(Beginning of DATA)

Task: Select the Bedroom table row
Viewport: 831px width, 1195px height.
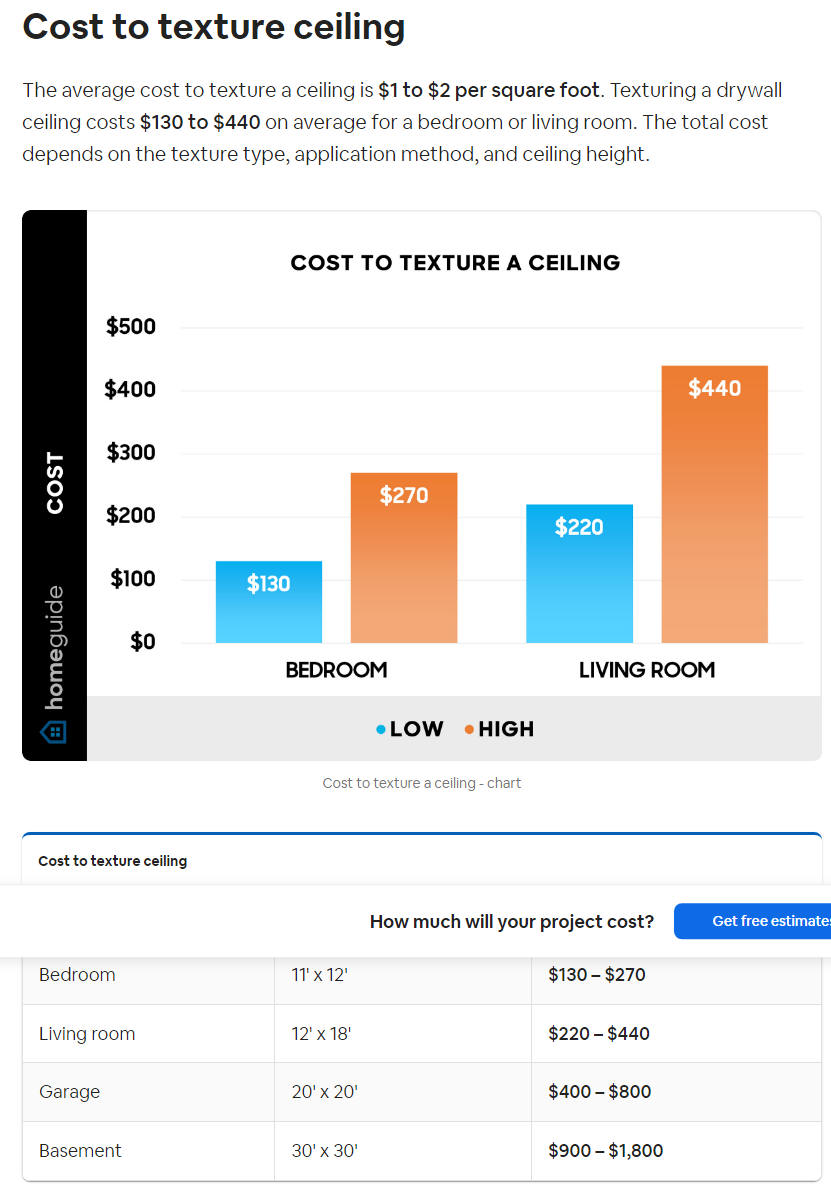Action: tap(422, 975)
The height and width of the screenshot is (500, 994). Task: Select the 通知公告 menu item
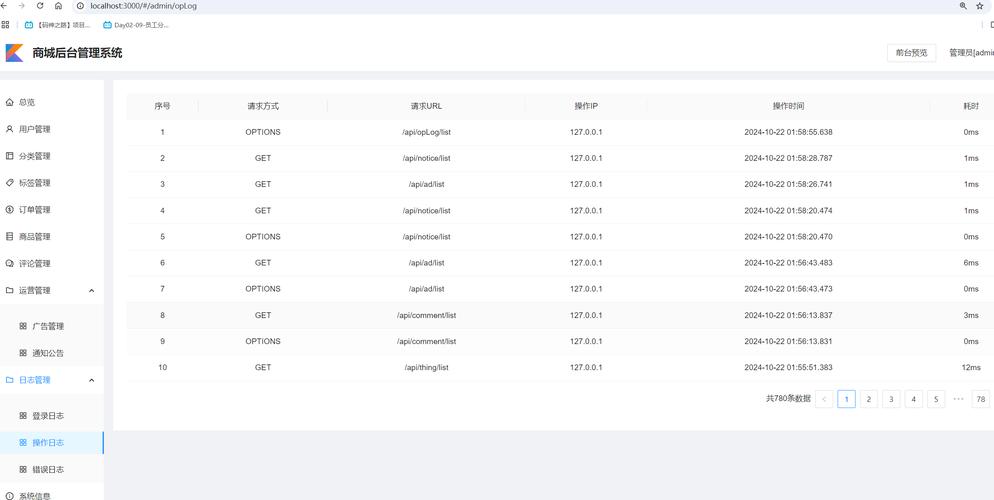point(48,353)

(End of DATA)

With images left out, the data must be transcribed exactly.

Task: Select the Bedroom table row
Viewport: 831px width, 1195px height.
Action: tap(422, 975)
The height and width of the screenshot is (500, 994). Task: Select the 通知公告 menu item
point(48,353)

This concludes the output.